■ DOCUMENT EXTRACT ■
■ ■ ■ ■ ■
= MultiLevel Recording =

Proposed technology to increase the capacity of optical discs

MultiLevel Recording (ML, also known as M-ary) is a technology originally developed by Optex Corporation and promoted by Calimetrics to increase the storage capacity of optical discs. It failed to establish itself in the market. Through a combination of proprietary media, recorder, reader, and player modifications, Calimetrics proposed that ML could increase the capacity of a CD-ROM, CD-R, or CD-RW to 2 GB; a single-layer DVD, DVD-R, DVD+R, DVD-RW, DVD+RW, or DVD-RAM to 7.1 to 10 GB; and a single-layer Blu-ray Disc (BD) to as much as 60 GB. An optionally integrated digital rights management (DRM) system called MovieGuard was also suggested. An industry group called the ML Alliance was formed in 2000 to help commercialize ML technology. Members eventually included Calimetrics, TDK, Sanyo Semiconductor, Plextor, Matsushita Kotobuki Electronics, Mitsubishi Chemical Corporation, Verbatim, TEACr and Yamaha.

Several 2 GB ML CD-based recorders were developed for release in 2002 (TDK's MLCDRW1000 and Plextor's PX-ML3630), but never came to market. This was largely a business decision influenced by the rapid fall of CD-R/RW prices and the simultaneous rise in popularity of writable DVD technology. Calimetrics went on to work on more advanced DVD and Blu-ray Disc versions of their technology, including a proposal to build a next generation version of Enhanced Versatile Disc (EVD). Calimetrics ceased operations in 2004.

==Technology==
To store information onto a physical surface, the data must be transformed into a series of marks using a modulation code. The codes used in most optical disc systems are binary, meaning that resulting surface has only two states: marks and non-marks. The following figure illustrates the EFM code used in CDs and DVDs:

Binary EFM code used in DVDs and CDs; example marks and corresponding signal

Because the edges are positioned on a grid that is finer than the minimum mark size, EFM achieves about 1.5 bits per minimum-mark, even though it is a binary code.
■ ■ ■ ■ ■
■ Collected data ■
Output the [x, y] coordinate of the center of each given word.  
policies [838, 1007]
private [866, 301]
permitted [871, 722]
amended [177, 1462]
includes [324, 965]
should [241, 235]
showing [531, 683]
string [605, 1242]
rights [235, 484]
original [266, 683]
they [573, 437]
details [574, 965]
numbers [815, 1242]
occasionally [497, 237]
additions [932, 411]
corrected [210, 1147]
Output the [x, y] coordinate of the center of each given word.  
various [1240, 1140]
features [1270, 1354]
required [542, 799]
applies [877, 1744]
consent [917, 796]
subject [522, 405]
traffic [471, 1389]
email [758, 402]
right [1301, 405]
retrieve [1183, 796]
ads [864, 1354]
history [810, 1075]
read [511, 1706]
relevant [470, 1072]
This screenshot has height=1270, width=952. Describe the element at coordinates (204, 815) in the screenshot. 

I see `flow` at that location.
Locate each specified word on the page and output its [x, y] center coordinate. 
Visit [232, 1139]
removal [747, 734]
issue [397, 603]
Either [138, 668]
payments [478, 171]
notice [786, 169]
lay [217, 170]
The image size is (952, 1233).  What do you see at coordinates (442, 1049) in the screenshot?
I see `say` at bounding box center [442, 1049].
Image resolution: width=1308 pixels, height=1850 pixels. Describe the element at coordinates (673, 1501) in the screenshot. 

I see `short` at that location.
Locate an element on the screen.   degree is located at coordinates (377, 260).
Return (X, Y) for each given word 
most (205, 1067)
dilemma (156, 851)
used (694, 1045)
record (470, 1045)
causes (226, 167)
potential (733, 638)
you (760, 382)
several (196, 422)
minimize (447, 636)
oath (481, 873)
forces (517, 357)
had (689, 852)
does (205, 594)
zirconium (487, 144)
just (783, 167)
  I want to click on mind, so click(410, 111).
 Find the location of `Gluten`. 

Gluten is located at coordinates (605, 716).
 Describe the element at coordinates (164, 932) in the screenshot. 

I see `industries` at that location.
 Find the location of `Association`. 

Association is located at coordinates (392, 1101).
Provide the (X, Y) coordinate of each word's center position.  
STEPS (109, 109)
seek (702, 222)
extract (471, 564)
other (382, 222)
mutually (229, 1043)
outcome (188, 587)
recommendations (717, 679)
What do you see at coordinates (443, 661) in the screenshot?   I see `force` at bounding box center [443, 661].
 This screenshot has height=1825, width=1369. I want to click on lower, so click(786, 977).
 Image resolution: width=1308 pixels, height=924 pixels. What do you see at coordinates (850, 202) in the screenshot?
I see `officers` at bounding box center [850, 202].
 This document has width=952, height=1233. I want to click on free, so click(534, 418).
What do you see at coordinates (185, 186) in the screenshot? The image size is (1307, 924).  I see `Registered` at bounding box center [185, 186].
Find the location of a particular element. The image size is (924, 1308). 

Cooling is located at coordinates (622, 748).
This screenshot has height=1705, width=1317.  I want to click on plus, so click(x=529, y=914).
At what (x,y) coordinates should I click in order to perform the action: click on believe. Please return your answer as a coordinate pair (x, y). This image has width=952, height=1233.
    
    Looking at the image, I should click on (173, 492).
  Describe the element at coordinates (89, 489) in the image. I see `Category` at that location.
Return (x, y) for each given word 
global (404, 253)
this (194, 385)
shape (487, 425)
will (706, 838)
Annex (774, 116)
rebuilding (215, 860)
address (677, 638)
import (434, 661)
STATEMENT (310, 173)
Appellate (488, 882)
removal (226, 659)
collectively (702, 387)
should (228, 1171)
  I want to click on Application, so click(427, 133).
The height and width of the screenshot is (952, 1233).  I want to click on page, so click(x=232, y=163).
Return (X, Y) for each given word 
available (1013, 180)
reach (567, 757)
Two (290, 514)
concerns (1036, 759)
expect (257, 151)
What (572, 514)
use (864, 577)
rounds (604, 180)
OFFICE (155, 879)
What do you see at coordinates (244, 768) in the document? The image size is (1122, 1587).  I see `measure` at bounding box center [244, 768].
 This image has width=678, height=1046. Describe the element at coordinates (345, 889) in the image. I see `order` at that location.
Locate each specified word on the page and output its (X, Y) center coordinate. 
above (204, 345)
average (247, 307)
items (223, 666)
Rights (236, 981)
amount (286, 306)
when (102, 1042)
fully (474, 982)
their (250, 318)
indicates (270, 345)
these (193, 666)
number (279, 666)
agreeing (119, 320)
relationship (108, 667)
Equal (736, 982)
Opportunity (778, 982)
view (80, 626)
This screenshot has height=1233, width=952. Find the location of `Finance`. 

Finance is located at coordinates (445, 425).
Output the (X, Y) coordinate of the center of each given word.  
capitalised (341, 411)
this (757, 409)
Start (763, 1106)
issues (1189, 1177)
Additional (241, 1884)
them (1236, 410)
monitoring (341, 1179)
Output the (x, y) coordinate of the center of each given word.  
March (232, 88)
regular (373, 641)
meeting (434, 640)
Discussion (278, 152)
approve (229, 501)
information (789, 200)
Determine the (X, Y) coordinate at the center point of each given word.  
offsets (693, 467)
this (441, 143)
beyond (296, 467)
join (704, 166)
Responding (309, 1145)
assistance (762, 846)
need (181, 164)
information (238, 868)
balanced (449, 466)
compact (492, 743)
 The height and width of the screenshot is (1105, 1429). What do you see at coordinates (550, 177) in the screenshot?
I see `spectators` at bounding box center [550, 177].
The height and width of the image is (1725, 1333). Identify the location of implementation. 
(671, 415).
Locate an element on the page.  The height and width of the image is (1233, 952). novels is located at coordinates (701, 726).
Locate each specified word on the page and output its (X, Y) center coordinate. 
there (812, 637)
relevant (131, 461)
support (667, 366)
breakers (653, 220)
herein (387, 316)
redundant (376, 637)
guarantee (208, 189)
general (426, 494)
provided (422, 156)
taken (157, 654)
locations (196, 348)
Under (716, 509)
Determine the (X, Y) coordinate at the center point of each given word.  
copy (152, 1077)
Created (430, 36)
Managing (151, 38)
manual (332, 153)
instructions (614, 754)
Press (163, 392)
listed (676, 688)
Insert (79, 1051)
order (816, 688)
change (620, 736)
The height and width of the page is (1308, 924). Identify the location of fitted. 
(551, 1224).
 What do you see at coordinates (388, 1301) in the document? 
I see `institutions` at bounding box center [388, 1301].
■ ■ ■ ■ ■
■ EXERCISES TO COMPLETE ■
**a.** Write out the MultiLevel Recording passage from "Binary EFM code" to "a binary code.".
**b.** According to the MultiLevel Recording passage, in what year did Calimetrics cease operations?
**c.** Carry on the MultiLevel Recording passage, starting after its last sentence.

■ LIST OF ANSWERS ■
**a.**
Binary EFM code used in DVDs and CDs; example marks and corresponding signal

Because the edges are positioned on a grid that is finer than the minimum mark size, EFM achieves about 1.5 bits per minimum-mark, even though it is a binary code.

**b.** 2004

**c.**
MultiLevel recording refers to the use of multiple reflectivity values to encode data onto an optical disc. By using more than two levels, more information can be put into the minimum feature size. The following figure illustrates a MultiLevel code (note: colors are used only to represent differences in intensity):

8-level ML code; example marks and corresponding signal

The 8-level code used on the prototype systems is a convolutional code, storing about 2.5 bits per data cell. By using this code in combination with a smaller mark size and a more efficient error-correction code, the capacity of CD media was tripled. When applied to dual-layer DVD, ML-recording can increase capacity by a factor of 1.9.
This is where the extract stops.